--- Assignment ---
Output all of the data exactly as it appears, but leave out any pictures it contains.

** Data to examine follows **

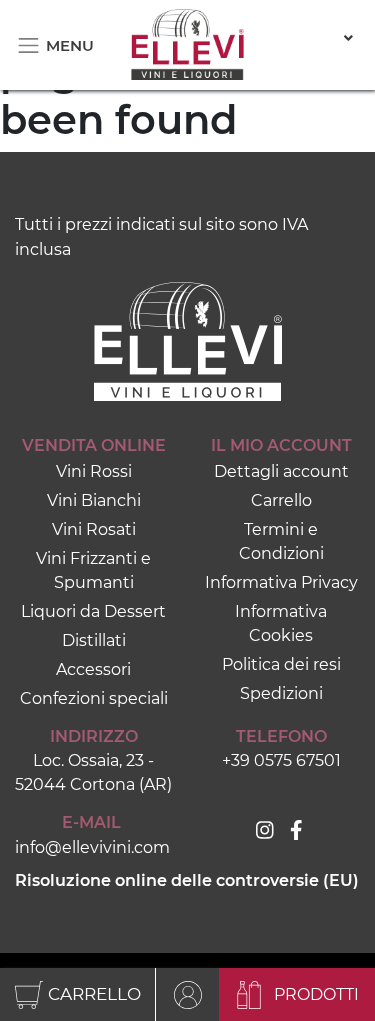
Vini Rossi (94, 471)
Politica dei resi (281, 664)
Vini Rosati (94, 529)
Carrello (281, 500)
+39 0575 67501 (281, 760)
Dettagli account (281, 471)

** End of Data to examine **

--- Expected output ---
Vini Rossi (94, 471)
Politica dei resi (281, 664)
Vini Rosati (94, 529)
Carrello (281, 500)
+39 0575 67501 (281, 760)
Dettagli account (281, 471)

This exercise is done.